* Exercise requirements: Reproduced exactly, the lines from the start of the material through the line containing "The height and" should be the whole answer, with pictures excluded.
Task input section start
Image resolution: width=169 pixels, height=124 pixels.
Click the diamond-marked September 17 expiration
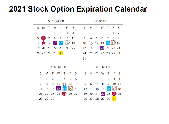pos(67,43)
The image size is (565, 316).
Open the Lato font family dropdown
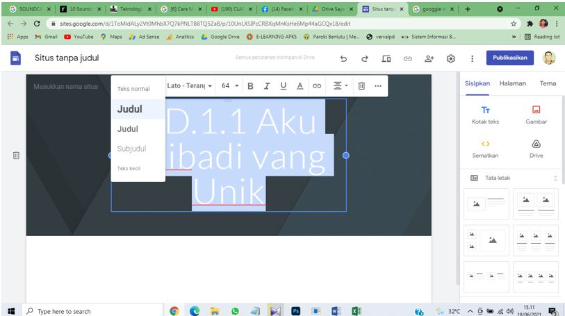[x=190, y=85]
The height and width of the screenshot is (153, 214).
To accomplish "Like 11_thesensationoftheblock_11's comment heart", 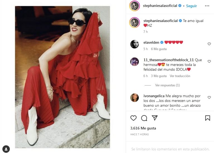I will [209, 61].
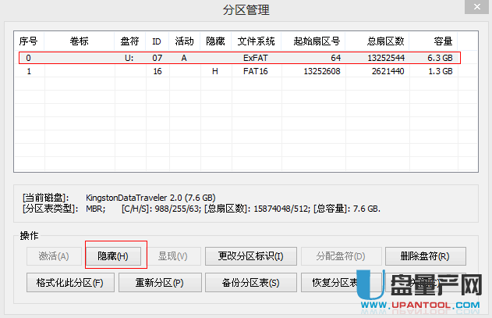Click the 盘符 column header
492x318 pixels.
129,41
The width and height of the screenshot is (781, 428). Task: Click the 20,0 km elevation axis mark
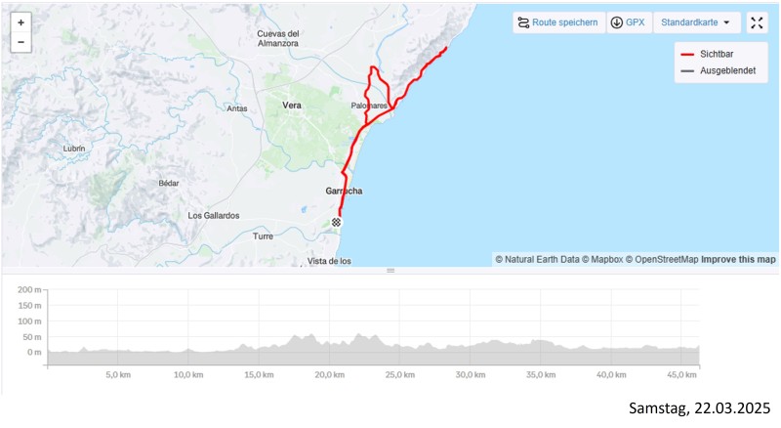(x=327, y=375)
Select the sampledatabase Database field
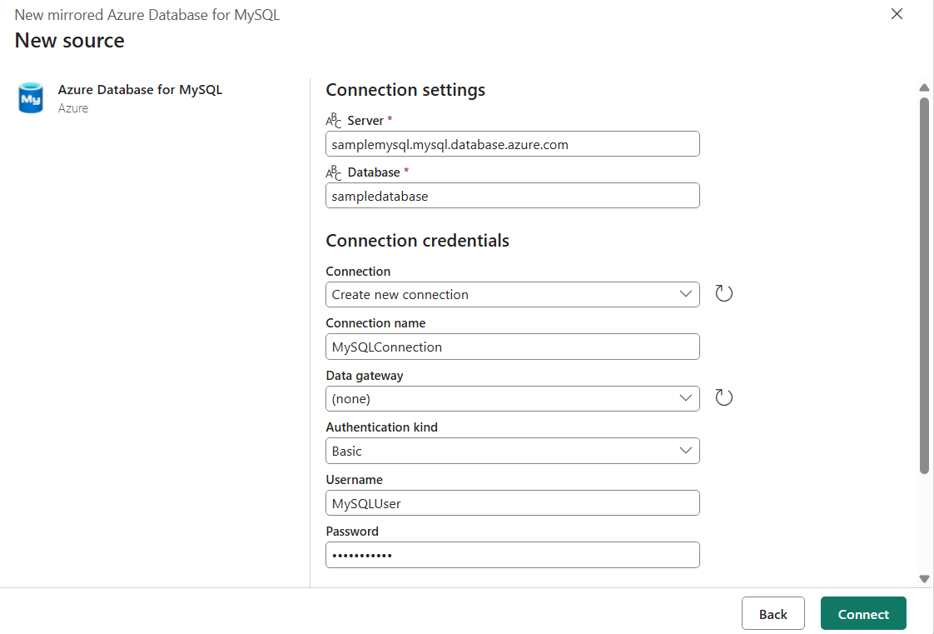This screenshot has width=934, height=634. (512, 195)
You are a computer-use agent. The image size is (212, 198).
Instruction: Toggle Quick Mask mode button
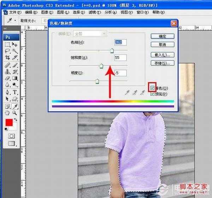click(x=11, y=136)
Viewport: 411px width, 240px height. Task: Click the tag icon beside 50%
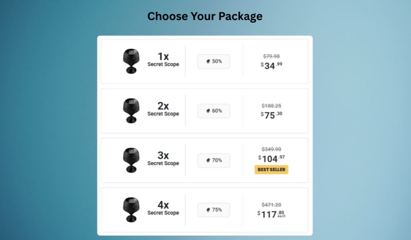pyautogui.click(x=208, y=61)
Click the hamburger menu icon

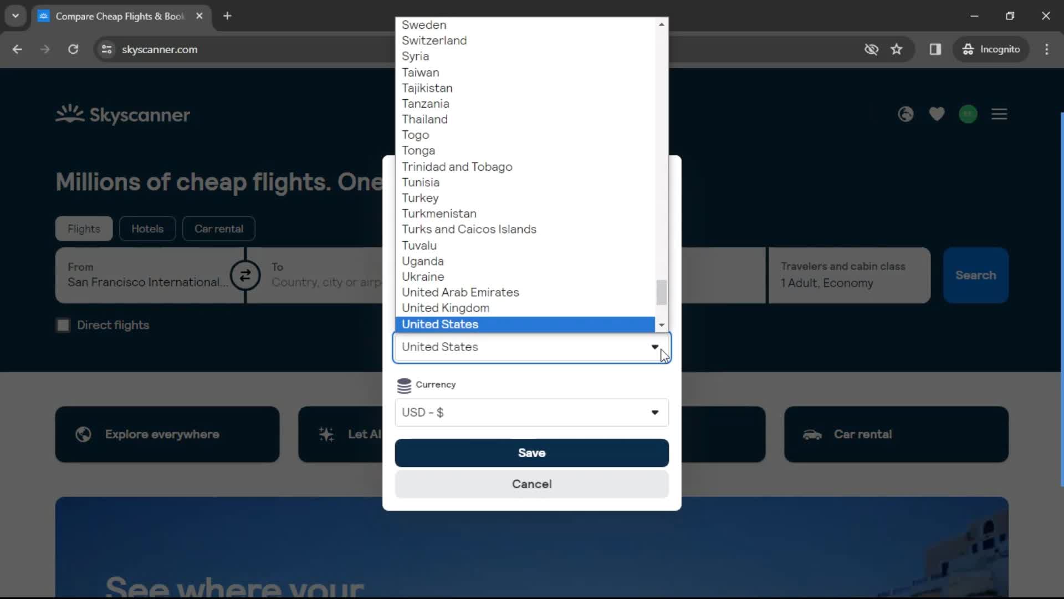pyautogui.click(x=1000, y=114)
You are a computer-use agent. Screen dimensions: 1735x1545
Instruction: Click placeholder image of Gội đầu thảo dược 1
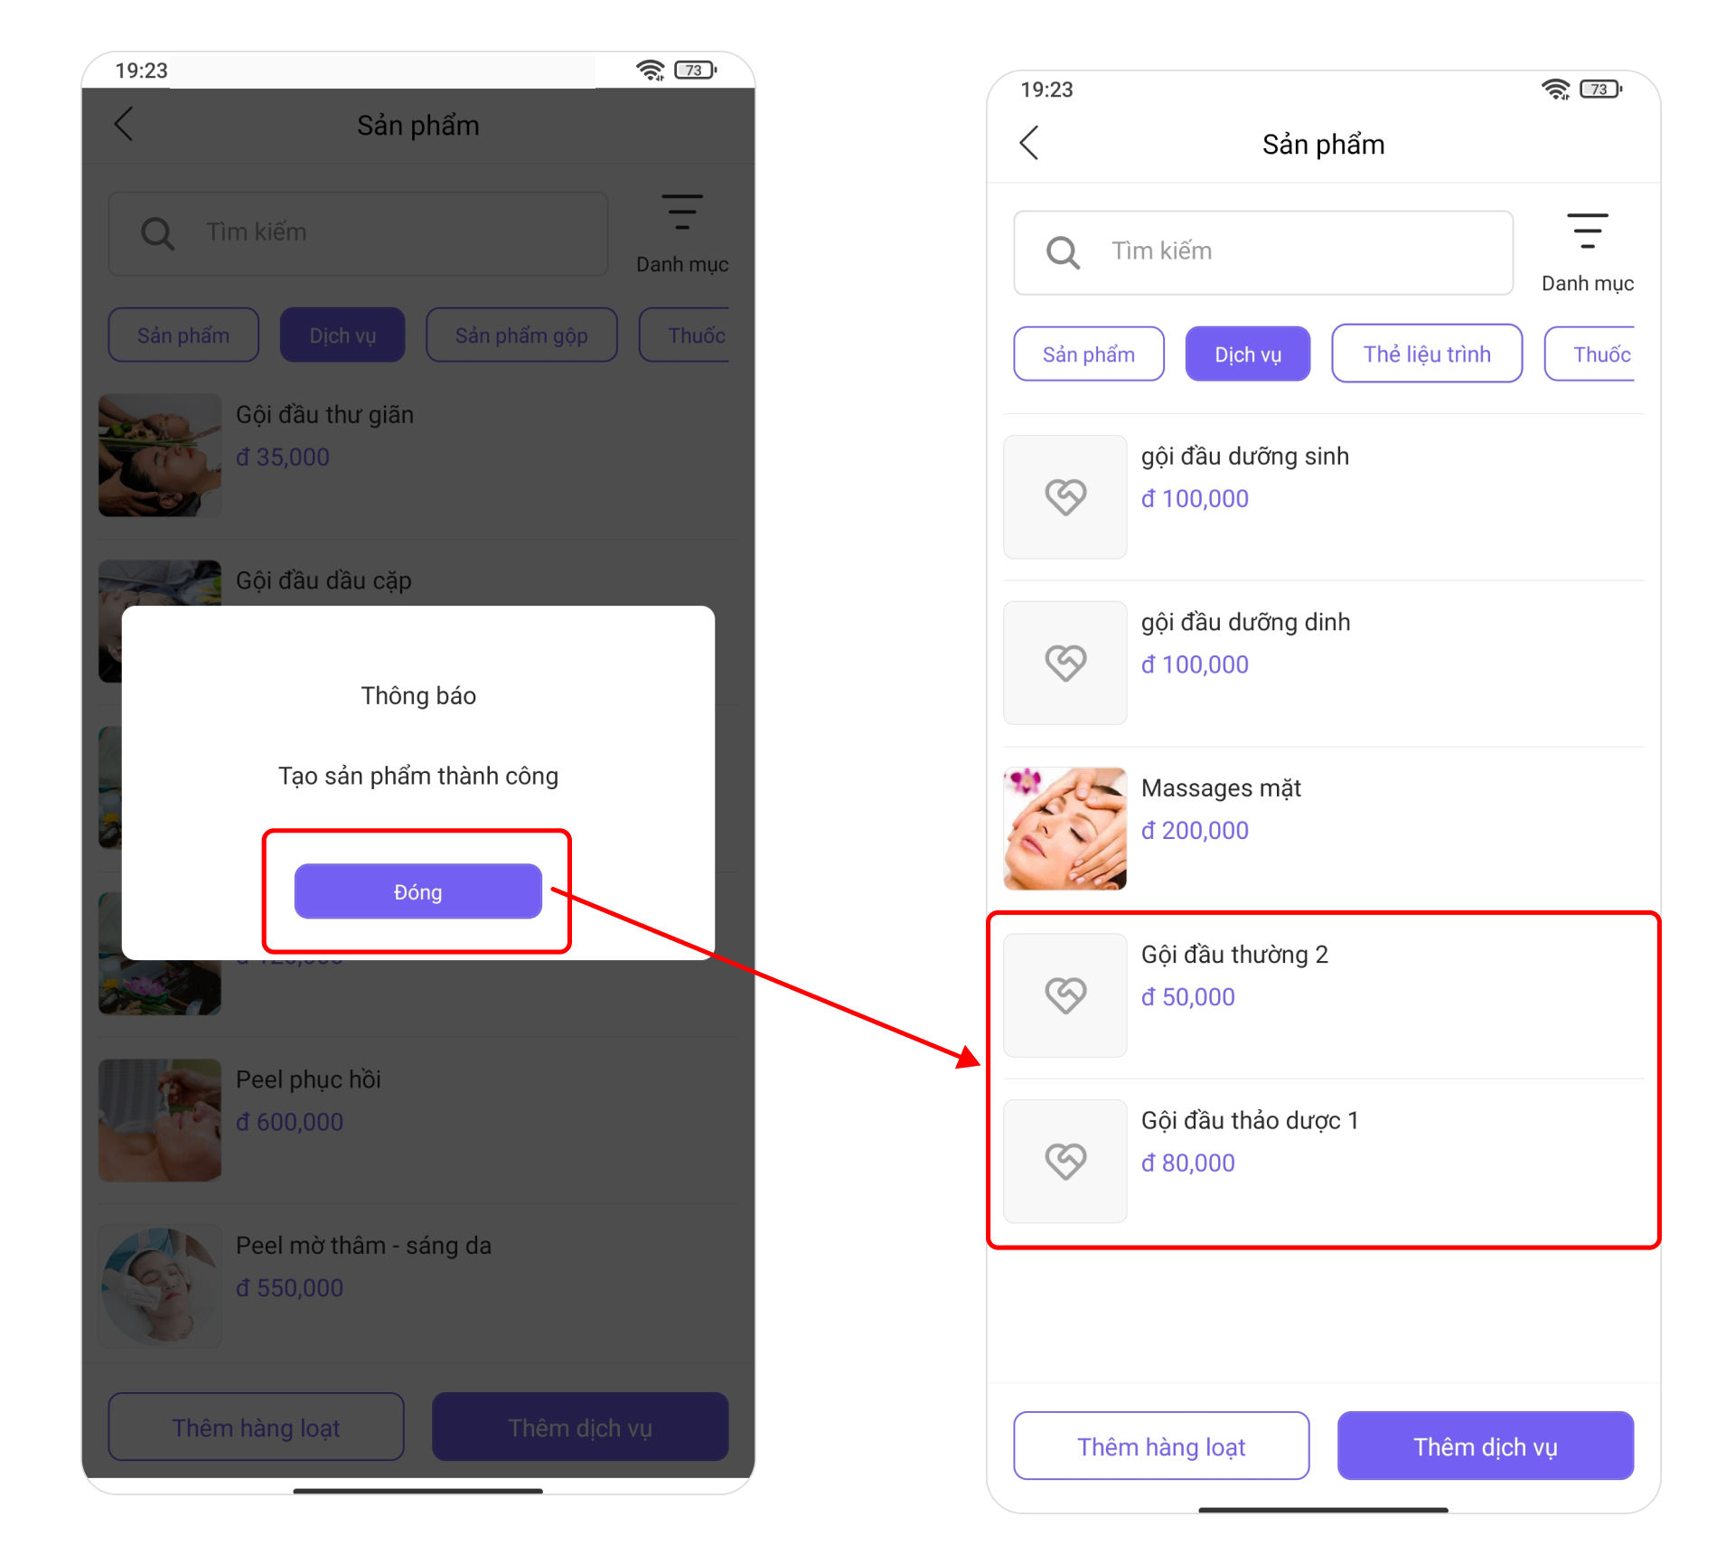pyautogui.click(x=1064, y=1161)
Task input section end
* Exercise result:
Image resolution: width=169 pixels, height=124 pixels.
Click the diamond-marked September 17 expiration
pos(67,43)
The image size is (565, 316).
Open the Lato font family dropdown
[x=190, y=85]
The height and width of the screenshot is (153, 214).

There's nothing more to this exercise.